Laboratory of Geo-Information Science and Remote Sensing, Wageningen University and Research, P.O. Box 47, 6700 AA Wageningen, The Netherlands.
Farming Systems Ecology Group, Wageningen University and Research, P.O. Box 430, 6700 AK Wageningen, The Netherlands.
Sensors (Basel). 2017 Jun 18;17(6):1428. doi: 10.3390/s17061428.
Vegetation properties can be estimated using optical sensors, acquiring data on board of different platforms. For instance, ground-based and Unmanned Aerial Vehicle (UAV)-borne spectrometers can measure reflectance in narrow spectral bands, while different modelling approaches, like regressions fitted to vegetation indices, can relate spectra with crop traits. Although monitoring frameworks using multiple sensors can be more flexible, they may result in higher inaccuracy due to differences related to the sensors characteristics, which can affect information sampling. Also organic production systems can benefit from continuous monitoring focusing on crop management and stress detection, but few studies have evaluated applications with this objective. In this study, ground-based and UAV spectrometers were compared in the context of organic potato cultivation. Relatively accurate estimates were obtained for leaf chlorophyll (RMSE = 6.07 µg·cm), leaf area index (RMSE = 0.67 m²·m), canopy chlorophyll (RMSE = 0.24 g·m) and ground cover (RMSE = 5.5%) using five UAV-based data acquisitions, from 43 to 99 days after planting. These retrievals are slightly better than those derived from ground-based measurements (RMSE = 7.25 µg·cm, 0.85 m²·m, 0.28 g·m and 6.8%, respectively), for the same period. Excluding observations corresponding to the first acquisition increased retrieval accuracy and made outputs more comparable between sensors, due to relatively low vegetation cover on this date. Intercomparison of vegetation indices indicated that indices based on the contrast between spectral bands in the visible and near-infrared, like OSAVI, MCARI2 and CI provided, at certain extent, robust outputs that could be transferred between sensors. Information sampling at plot level by both sensing solutions resulted in comparable discriminative potential concerning advanced stages of late blight incidence. These results indicate that optical sensors, and their integration, have great potential for monitoring this specific organic cropping system.

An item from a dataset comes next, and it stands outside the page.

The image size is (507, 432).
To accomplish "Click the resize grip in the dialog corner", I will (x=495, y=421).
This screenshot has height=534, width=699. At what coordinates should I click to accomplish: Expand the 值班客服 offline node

植被特性可以使用光学传感器进行估算,从不同平台获取数据。例如,地面和无人机载光谱仪可以测量窄光谱波段的反射率,而不同的建模方法,如拟合植被指数的回归,可以将光谱与作物特征相关联。虽然使用多个传感器的监测框架可以更加灵活,但由于传感器特性差异导致的精度降低,可能会影响信息采集。此外,有机生产系统可以从侧重于作物管理和胁迫检测的连续监测中受益,但很少有研究评估具有此目标的应用。在本研究中,在有机土豆种植的背景下,对地面和无人机载光谱仪进行了比较。在种植后 43 至 99 天内,通过五次基于无人机的数据采集,获得了相对准确的叶片叶绿素估算值(RMSE = 6.07 µg·cm)、叶面积指数(RMSE = 0.67 m²·m)、冠层叶绿素(RMSE = 0.24 g·m)和地面覆盖率(RMSE = 5.5%)。这些检索结果略优于同期地面测量得出的结果(RMSE = 7.25 µg·cm、0.85 m²·m、0.28 g·m 和 6.8%)。由于在这一天植被覆盖率相对较低,排除第一次采集的观测结果提高了检索精度,并使传感器之间的输出更加可比。植被指数的比较表明,基于可见和近红外波段之间对比度的指数,如 OSAVI、MCARI2 和 CI,在一定程度上提供了稳健的输出,可以在传感器之间转换。两种传感解决方案在地块水平上的信息采集在晚疫病发病后期的高级阶段具有相当的鉴别潜力。这些结果表明,光学传感器及其集成具有监测这种特定有机种植系统的巨大潜力。